When the war trade began in February, Canada looked like it might have been one of the country’s hardest hit by U.S. tariffs. But in three months of head-spinning volatility, the on-again, off-again threats have expanded, Canada has negotiated sweeping exemptions and economic data has held up remarkably well.
A new report from RBC’s chief economist Frances Donald and associate chief economist Nathan Janzen found that Canada now faces the lowest average effective tariff of any major U.S. trade partner.
“While Canada’s economic path forward remains challenging, it appears considerably less treacherous than it did just a few months ago — a narrative that has yet to permeate the Canadian psyche,” they wrote.
RBC found that 86 per cent of the products Canadian businesses shipped to the U.S. last year would still be duty-free under today’s rules. Data from the U.S. Census Bureau in April show nearly 90 per cent of Canadian exports to the U.S. remained duty-free in April.
“The average effective tariff on U.S. imports from Canada was 2.3 per cent — up significantly from essentially zero in January — but the lowest of any major U.S. trade partner,” the authors wrote.
So, they say, Canada seems to have emerged as the safest port in a global storm — for now.
Still some damage
That’s not to say the trade war isn’t causing damage. It is. Some of that damage has shown up in the economic data.
Statistics Canada’s numbers released this week showed manufacturing sales saw the biggest drop-off in years.
“Total manufacturing sales declined 2.8 per cent to $69.6 billion in April, the largest month-over-month decrease since October 2023 and the lowest level since January 2022,” it said in a release on Friday.
The unemployment rate has continued its relentless climb, now at seven per cent. Outside of the COVID-19 pandemic, that’s the highest it’s been since 2016. Unsurprisingly, both the manufacturing drop-off and the job losses have been concentrated in trade-sensitive areas like southwestern Ontario.

But the RBC team writes that the Canadian economy has held up remarkably well so far.
They say confidence plummeted when the trade war began in March, according to consumer sentiment surveys.
“But actual spending data has not matched that scale of weakness.”
Strength from two key fronts
Yes, employment has weakened, but job postings on job search sites like Indeed.com have shown signs of stabilization.
Canada also gets strength from having lots of wiggle room on two key fronts: fiscal and monetary policy.
Fiscal policy is government spending. Monetary policy refers to interest rates set by the Bank of Canada.
The central bank aggressively cut rates last year. Its key overnight lending rate has already come down 225 basis points (from five per cent to 2.75 per cent). Governor Tiff Macklem has held rates unchanged for three straight meetings now as he waits to see more data, but Donald says the bank has room to move if and when a further drop in rates is warranted.
“We think the central bank is now at the end of its cutting cycle and do not expect further reductions. But, that is contingent on the economic growth backdrop and labour markets stabilizing,” wrote Donald and Janzen.

• DATA SEGMENT:
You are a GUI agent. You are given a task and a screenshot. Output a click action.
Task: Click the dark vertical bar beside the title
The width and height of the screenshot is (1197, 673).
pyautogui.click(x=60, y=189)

• PROBLEMS AND TASKS:
**a)** In the article on Canada and U.S. tariffs, what was the average effective tariff on U.S. imports from Canada?
**b)** Summarize the article on Canada and U.S. tariffs in two sentences.
**c)** Reproduce the passage of the article on Canada and U.S. tariffs word for word, from "A new report" up to and including "the authors wrote.".

• ANSWERS TO THE PROBLEMS:
**a)** It was 2.3 percent, the lowest of any major U.S. trade partner.

**b)** An RBC report found that Canada faces the lowest average effective tariff of any major U.S. trade partner, and most Canadian exports to the U.S. remain duty-free. The trade war has still caused damage, including a sharp drop in manufacturing sales and unemployment at seven percent, but the economy has held up well and has room to move on fiscal and monetary policy.

**c)**
A new report from RBC’s chief economist Frances Donald and associate chief economist Nathan Janzen found that Canada now faces the lowest average effective tariff of any major U.S. trade partner.
“While Canada’s economic path forward remains challenging, it appears considerably less treacherous than it did just a few months ago — a narrative that has yet to permeate the Canadian psyche,” they wrote.
RBC found that 86 per cent of the products Canadian businesses shipped to the U.S. last year would still be duty-free under today’s rules. Data from the U.S. Census Bureau in April show nearly 90 per cent of Canadian exports to the U.S. remained duty-free in April.
“The average effective tariff on U.S. imports from Canada was 2.3 per cent — up significantly from essentially zero in January — but the lowest of any major U.S. trade partner,” the authors wrote.